In September, Aspen said its 70 percent-owned indirect subsidiary Aspen Glove had obtained 510(k) premarket notification clearance from the U.S. Food and Drug Administration to market latex examination powder-free gloves in the U.S.

For the full year, Aspen reported a net loss of 75.57 million ringgit, swinging from a year-earlier net profit of 72.73 million ringgit. Revenue for 2021 fell 35 percent on-year to 185.1 million ringgit, the company said. 

Outlook

In its outlook, Aspen said the recovery of Malaysia’s economy from the pandemic is likely to reduce the unemployment rate and improve business and consumer confidence, which would create a conducive environment to revive homeownership plans or aspirations. 

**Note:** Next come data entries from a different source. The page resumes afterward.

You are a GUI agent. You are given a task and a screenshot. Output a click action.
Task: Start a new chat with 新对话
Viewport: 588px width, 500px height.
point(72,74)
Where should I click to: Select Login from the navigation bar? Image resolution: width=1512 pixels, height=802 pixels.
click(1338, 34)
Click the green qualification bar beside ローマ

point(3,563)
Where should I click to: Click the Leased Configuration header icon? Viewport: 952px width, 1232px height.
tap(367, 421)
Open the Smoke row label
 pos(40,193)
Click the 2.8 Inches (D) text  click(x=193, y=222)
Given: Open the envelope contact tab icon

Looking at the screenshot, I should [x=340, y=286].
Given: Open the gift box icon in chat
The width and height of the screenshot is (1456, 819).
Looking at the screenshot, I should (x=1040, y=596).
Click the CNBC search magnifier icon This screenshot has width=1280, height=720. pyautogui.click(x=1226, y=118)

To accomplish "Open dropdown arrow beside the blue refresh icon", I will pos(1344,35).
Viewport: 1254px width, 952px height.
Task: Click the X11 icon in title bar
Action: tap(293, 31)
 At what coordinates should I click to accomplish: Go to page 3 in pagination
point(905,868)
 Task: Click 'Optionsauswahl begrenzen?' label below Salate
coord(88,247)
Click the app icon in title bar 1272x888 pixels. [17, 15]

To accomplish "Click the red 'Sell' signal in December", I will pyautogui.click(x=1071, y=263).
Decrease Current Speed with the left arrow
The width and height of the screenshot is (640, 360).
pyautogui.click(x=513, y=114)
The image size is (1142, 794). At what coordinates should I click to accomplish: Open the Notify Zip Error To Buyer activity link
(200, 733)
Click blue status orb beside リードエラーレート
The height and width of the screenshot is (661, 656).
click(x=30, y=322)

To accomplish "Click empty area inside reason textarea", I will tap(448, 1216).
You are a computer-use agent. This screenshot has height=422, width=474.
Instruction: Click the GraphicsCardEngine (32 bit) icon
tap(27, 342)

“The group is cautiously confident that demand will increase and stabilise the property market in 2022,” Aspen said. 

For the glove-making segment, Aspen said margins were expected to compress further amid falling average selling prices (ASPs) and rising operating costs, and as a price war appears to be emerging with Chinese glove makers attempting to win market share. 

“Amidst the falling ASPs, glove buyers have refrained from stocking up on gloves to avoid locking in purchases at high prices. However, with glove prices slowly approaching pre-Covid levels, the restocking activities could gradually resume,” Aspen said.